Jeana Jorgensen (moderator), Megen Leigh, Victor Raymond, Wendy Robb
Our panel of fans and academics discuss all the ways in which sci-fi fandom has its own folklore: slang, customs, rituals, stories, material culture (costumes/attire, badge ribbons, etc.), and how these forms of folklore connect back to group identity.
- Folklore: Informally transmitted culture. Opt-in. No institutional support.
- Fan run conventions(good) vs. for profit(no so good). You buy memberships, not tickets. Capricon is such a fan run convention. Someone noted that nowhere in the Capricon website was an explanation of what Capricon was.
- In the current American political climate such “safe” spaces are so much more important. We are a safe space for LGBT… people, among others
- Wide ranging interests. We understand Ea-nāṣir jokes, even though they are not SF. We love going down rabbit holes.
- “The Golden Age of Science Fiction is 12.”
- We wear visible marks of our identity more than we used to.
- Frequent reactions when discovering SF Fandom: “I found my people.” True for me.
- “An in group formed of outsiders.”
- Some one mentioned that currently the plural of “fan” is “fans.” It used to be, well within my memory “fen.” I seemed to have made the transition without really noticing. There may be a linguistic term for the replacement of irregular plurals by regular plurals.
- Trekkies vs. trekkers. Star Trek fandom overlaps what we used to think of as “real” SF fandom. The relationship used to be somewhat tense. I remember Robert Bloch starting a speech at St. Louiscon in 1969: “Ladies!
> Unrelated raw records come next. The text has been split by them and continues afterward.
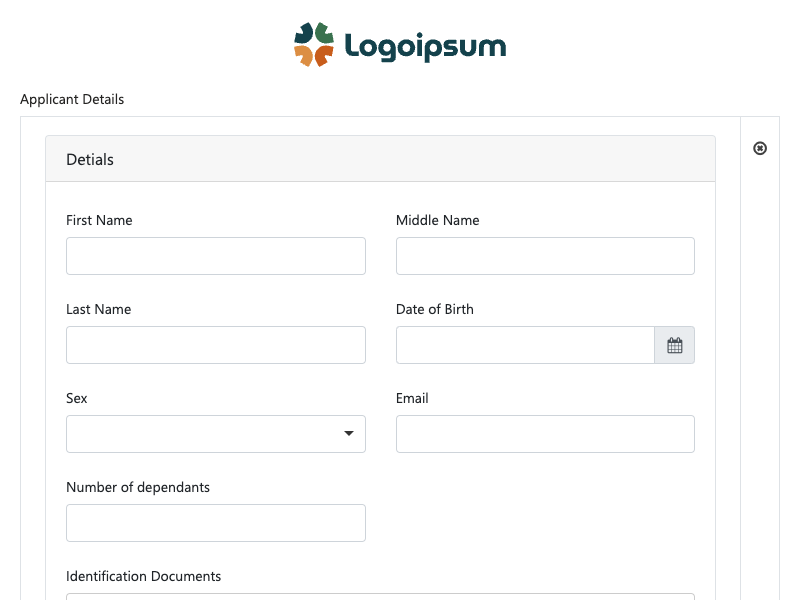
Task: Click the Detials panel header
Action: click(x=381, y=159)
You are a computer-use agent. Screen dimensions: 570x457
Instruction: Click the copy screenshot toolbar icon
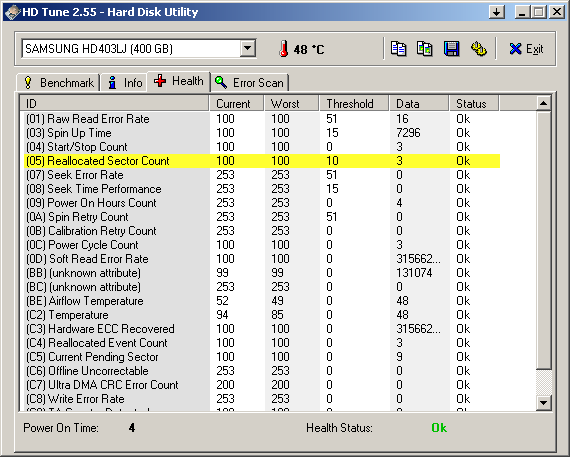click(x=425, y=49)
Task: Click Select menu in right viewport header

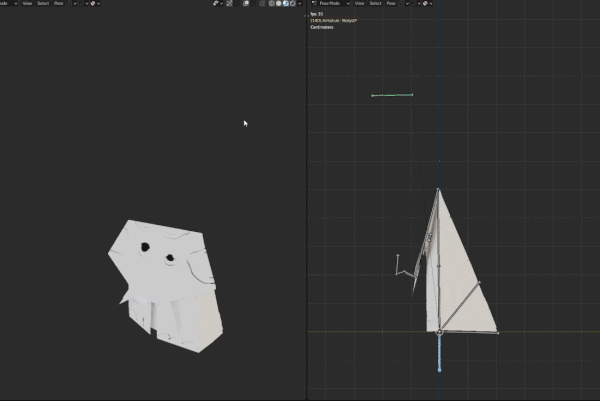Action: click(x=375, y=3)
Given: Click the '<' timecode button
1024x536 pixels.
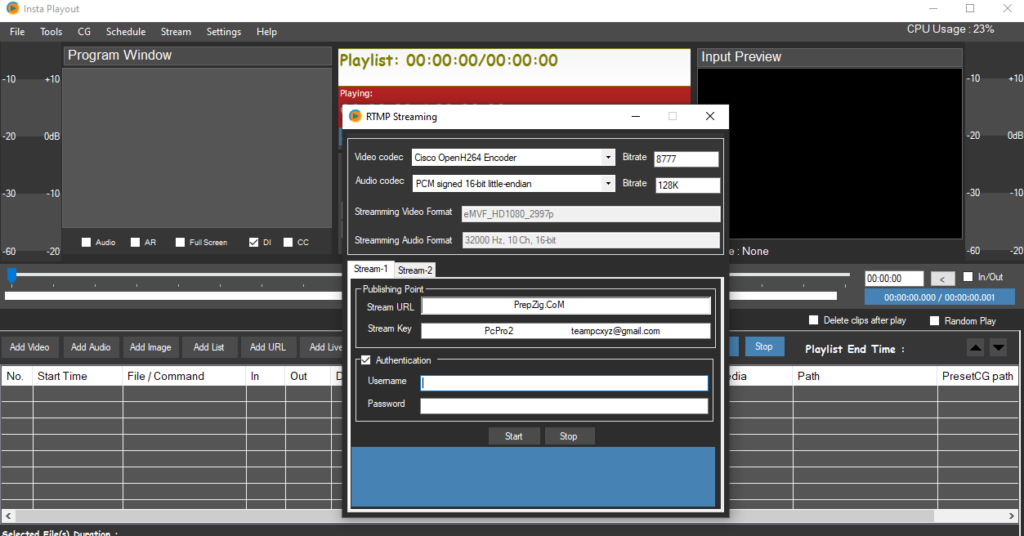Looking at the screenshot, I should (x=942, y=279).
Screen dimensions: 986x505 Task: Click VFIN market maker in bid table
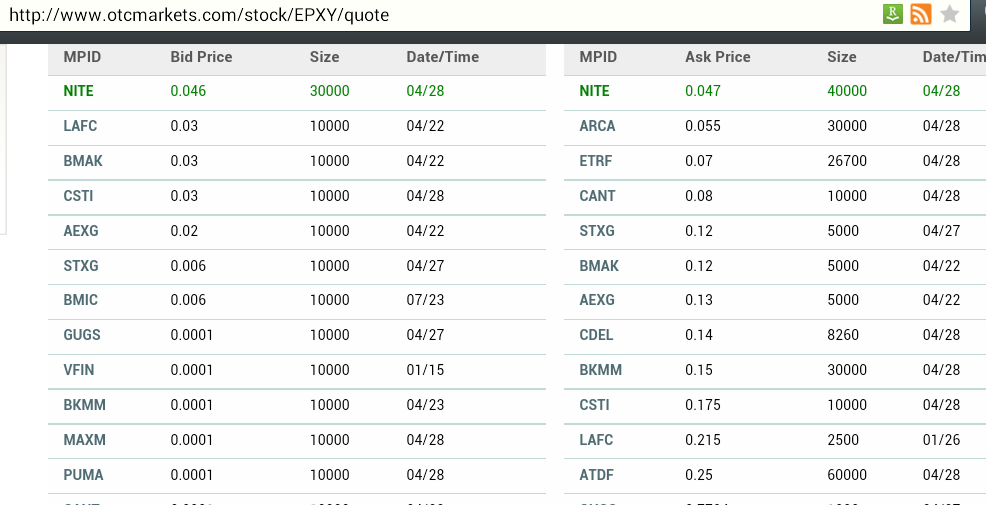pos(79,370)
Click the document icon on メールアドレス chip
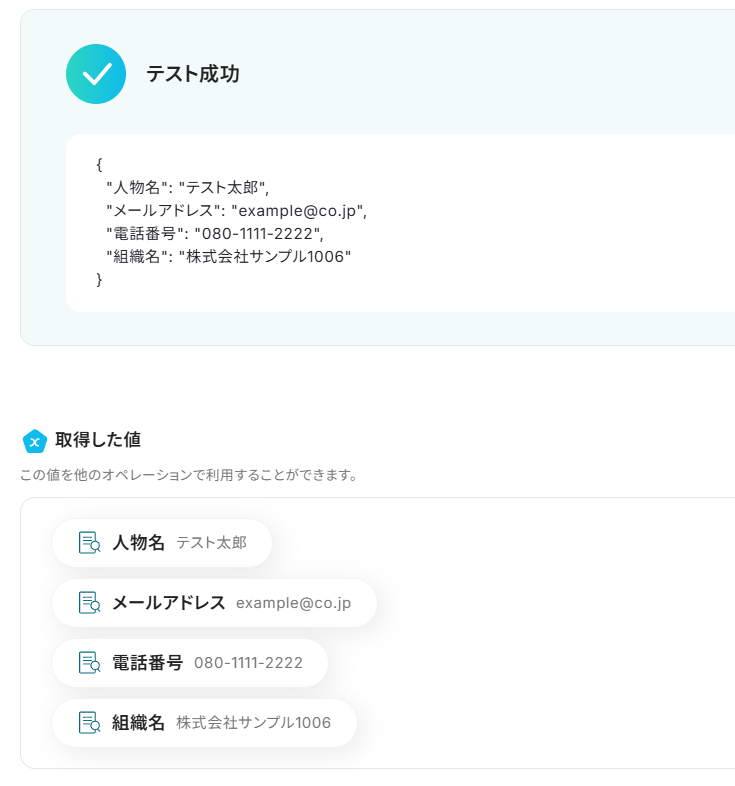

Gentlemen! Trekkies!”
- Costuming vs. Cosplay. One of the panelists said there is some tension between the two. I am not really familiar with the two communities, although I do sometimes dress up at cons and was actually part of a prize-winning group costume effort at St. Louiscon. We were characters from Randall Garrett’s Too Many Magicians. I was Lord Bontriomphe.
- FIAWOL. FIJAGH. GAFIATE.
- Fanzines. APAs. Endangered forms as more and more of fandom is on-line.
- There are distinct regional variations in Fandom. Most of my experience has been with Chicago area fandom. However, I was perfectly comfortable at Worldcons in St. Louis, Toronto, and Dublin.